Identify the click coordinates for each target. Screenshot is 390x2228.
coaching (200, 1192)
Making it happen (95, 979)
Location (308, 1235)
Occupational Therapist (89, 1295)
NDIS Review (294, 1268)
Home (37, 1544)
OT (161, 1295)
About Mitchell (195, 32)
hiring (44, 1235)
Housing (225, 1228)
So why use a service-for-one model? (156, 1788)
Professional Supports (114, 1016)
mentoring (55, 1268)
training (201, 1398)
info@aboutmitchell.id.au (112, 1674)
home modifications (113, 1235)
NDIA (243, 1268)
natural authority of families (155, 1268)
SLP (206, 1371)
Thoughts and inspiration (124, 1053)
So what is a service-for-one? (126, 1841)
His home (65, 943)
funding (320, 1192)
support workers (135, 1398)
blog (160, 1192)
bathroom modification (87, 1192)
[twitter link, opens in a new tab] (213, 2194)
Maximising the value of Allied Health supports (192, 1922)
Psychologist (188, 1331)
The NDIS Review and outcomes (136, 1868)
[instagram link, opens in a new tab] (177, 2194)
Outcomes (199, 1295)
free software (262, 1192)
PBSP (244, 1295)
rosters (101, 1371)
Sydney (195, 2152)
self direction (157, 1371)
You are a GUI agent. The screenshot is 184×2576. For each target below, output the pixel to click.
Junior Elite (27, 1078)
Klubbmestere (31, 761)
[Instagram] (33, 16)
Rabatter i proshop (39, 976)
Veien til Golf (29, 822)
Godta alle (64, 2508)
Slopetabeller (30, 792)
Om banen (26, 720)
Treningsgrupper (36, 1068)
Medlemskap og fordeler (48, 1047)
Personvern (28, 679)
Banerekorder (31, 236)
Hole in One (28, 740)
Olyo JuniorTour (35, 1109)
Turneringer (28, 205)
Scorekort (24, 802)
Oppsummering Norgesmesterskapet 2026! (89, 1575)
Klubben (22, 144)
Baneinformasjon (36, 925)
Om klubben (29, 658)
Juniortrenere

## [Your objective]
Copy every record above exactly as it stands.

## [Reply to the task]
Identify the click coordinates for each target. Screenshot is 390x2228.
coaching (200, 1192)
Making it happen (95, 979)
Location (308, 1235)
Occupational Therapist (89, 1295)
NDIS Review (294, 1268)
Home (37, 1544)
OT (161, 1295)
About Mitchell (195, 32)
hiring (44, 1235)
Housing (225, 1228)
So why use a service-for-one model? (156, 1788)
Professional Supports (114, 1016)
mentoring (55, 1268)
training (201, 1398)
info@aboutmitchell.id.au (112, 1674)
home modifications (113, 1235)
NDIA (243, 1268)
natural authority of families (155, 1268)
SLP (206, 1371)
Thoughts and inspiration (124, 1053)
So what is a service-for-one? (126, 1841)
His home (65, 943)
funding (320, 1192)
support workers (135, 1398)
blog (160, 1192)
bathroom modification (87, 1192)
[twitter link, opens in a new tab] (213, 2194)
Maximising the value of Allied Health supports (192, 1922)
Psychologist (188, 1331)
The NDIS Review and outcomes (136, 1868)
[instagram link, opens in a new tab] (177, 2194)
Outcomes (199, 1295)
free software (262, 1192)
PBSP (244, 1295)
rosters (101, 1371)
Sydney (195, 2152)
self direction (157, 1371)
You are a GUI agent. The screenshot is 184×2576. For each target below, output the pixel to click.
Junior Elite (27, 1078)
Klubbmestere (31, 761)
[Instagram] (33, 16)
Rabatter i proshop (39, 976)
Veien til Golf (29, 822)
Godta alle (64, 2508)
Slopetabeller (30, 792)
Om banen (26, 720)
Treningsgrupper (36, 1068)
Medlemskap og fordeler (48, 1047)
Personvern (28, 679)
Banerekorder (31, 236)
Hole in One (28, 740)
Olyo JuniorTour (35, 1109)
Turneringer (28, 205)
Scorekort (24, 802)
Oppsummering Norgesmesterskapet 2026! (89, 1575)
Klubben (22, 144)
Baneinformasjon (36, 925)
Om klubben (29, 658)
Juniortrenere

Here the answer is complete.